In chondral tissue, PRP may increase the glycosaminoglycans concentration and type II collagen synthesis, in addition to reduce the chondral degradation [23]. Also can induce chondrogenesis of mesenchymal stem cells and promote proliferation, differentiation and adhesion of chondrocytes [23]. Additionally, the PRP clot can serve as a scaffold for chondrocytes and mesenchymal stem cells migration to the injured tissue [18]. Also shows biological glue function, enhance of the joint homeostasis and restoration of intra articular hyaluronic acid [10]. Recently, it has been shown that PRP has a strong and important action in synoviocytes [28], improving the synovial fluid quality and decreasing inflammation and pain [29] and also, improving the quality and the synthesis of the surface zone protein, with better joint lubrication [30]. These PRP effects depends on the local inflammatory response, so literature indicates not to use anti-inflammatory drugs for up to 14 days after its application [18].

It has already been shown that the type of PRP preparation should be adapted, depending on the tissue where it will be applied [31,32]. By doing this, its effect can be optimized.

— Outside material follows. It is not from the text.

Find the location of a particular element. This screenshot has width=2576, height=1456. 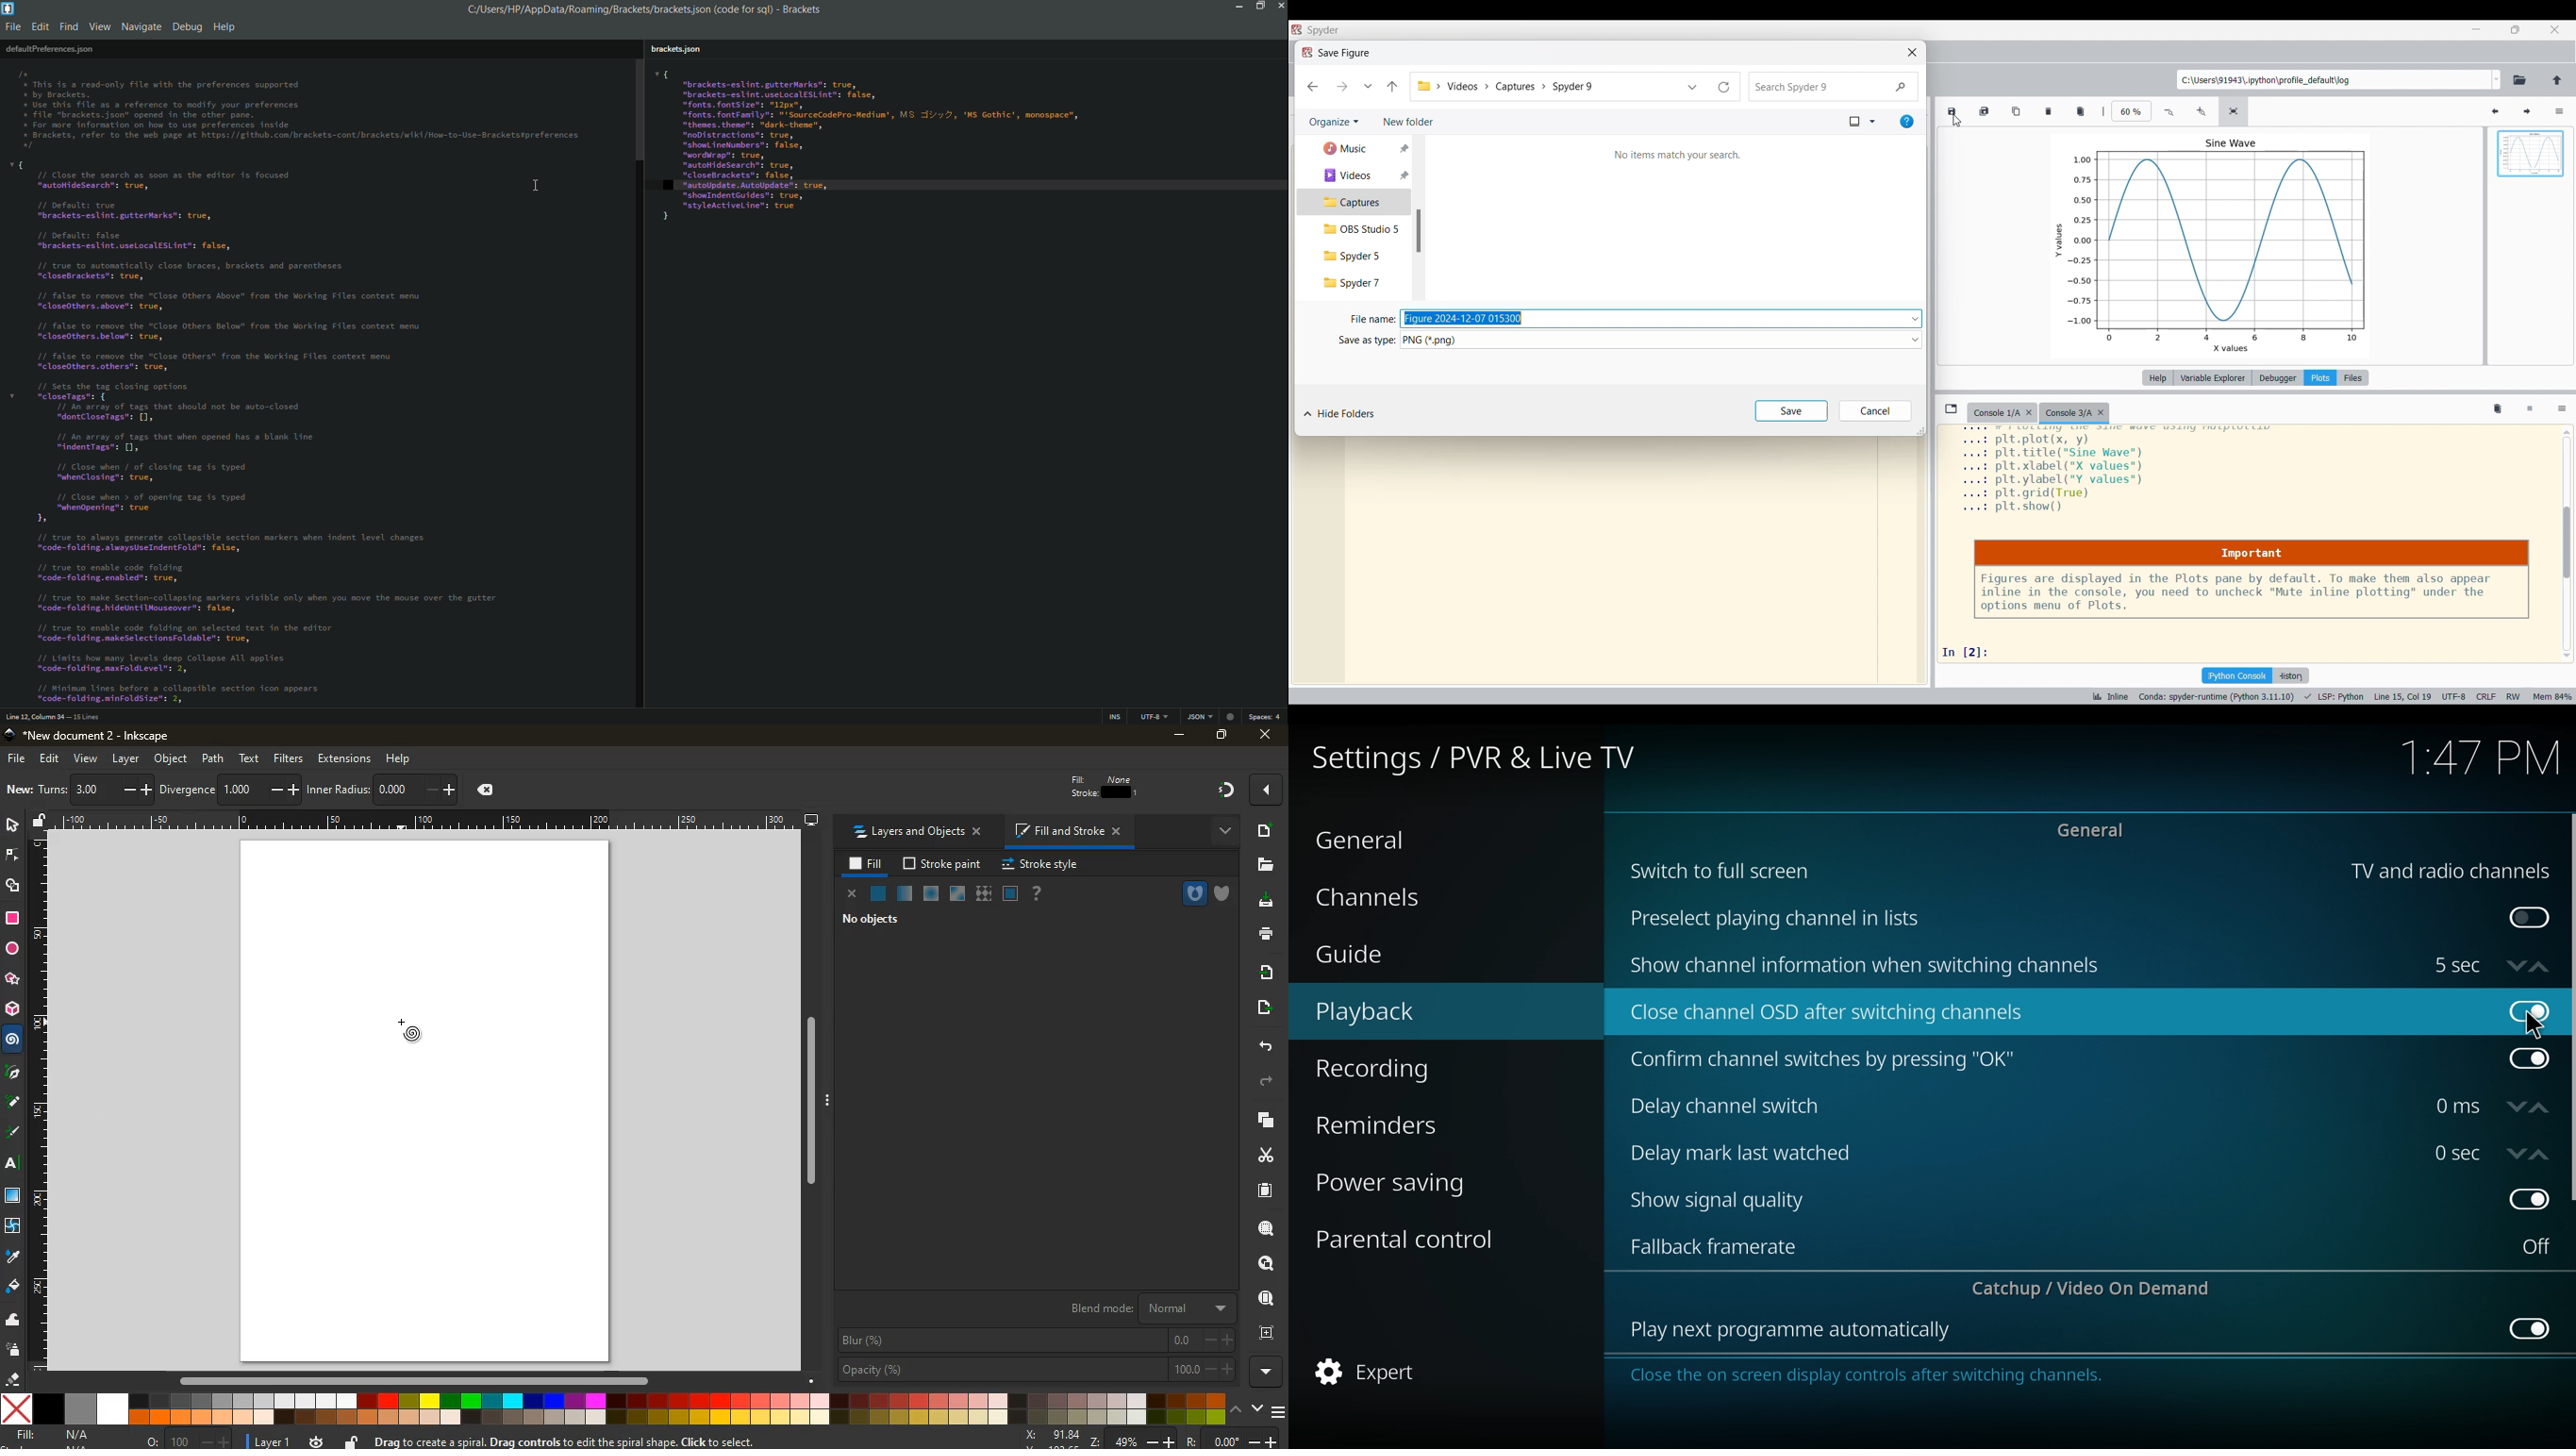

It is known that there are PRPs with higher leukocytes concentrations and these, containing pro-inflammatory and catabolic active cytokines such as interleukins and matrix metalloproteinases (MMPs), may not have good effect in the articular environment [13,15,31-36].

Oh, et al. [15] shows that the PDGF and VEGF concentration are directly proportional to platelet concentration, which did not occur with TGF-β and FGF. Besides that, the home made systems showed the lowest concentration of MMP-9 (catabolic protein). The PRP action shows an inverse relationship to the size of chondral injury and the patient's age [13,37].

Kon, et al. [37] also suggests that even if PRP has no effect on the chondral structure or in the degenerative joint disease progression, it may, however, influence the articular homeostasis, reduce synovial tissue hypertrophy and modulate cytokines. Therefore, leads to clinical improvement in patients with cartilage injuries, even temporarily.


Given these effects, it is necessary several researches to define the best use for PRP. We have to reach a consensus on the best formulation for each tissue, the better platelet concentration, activation form and the presence or absence of leukocyte. Recent literature has to be clear and detailed about the PRP preparation methods, the platelet concentration, the activation and leukocytes concentration. I believe that this product has a promising role in the tissue healing, especially as an adjuvant to surgery, and the articular cartilage is an important target.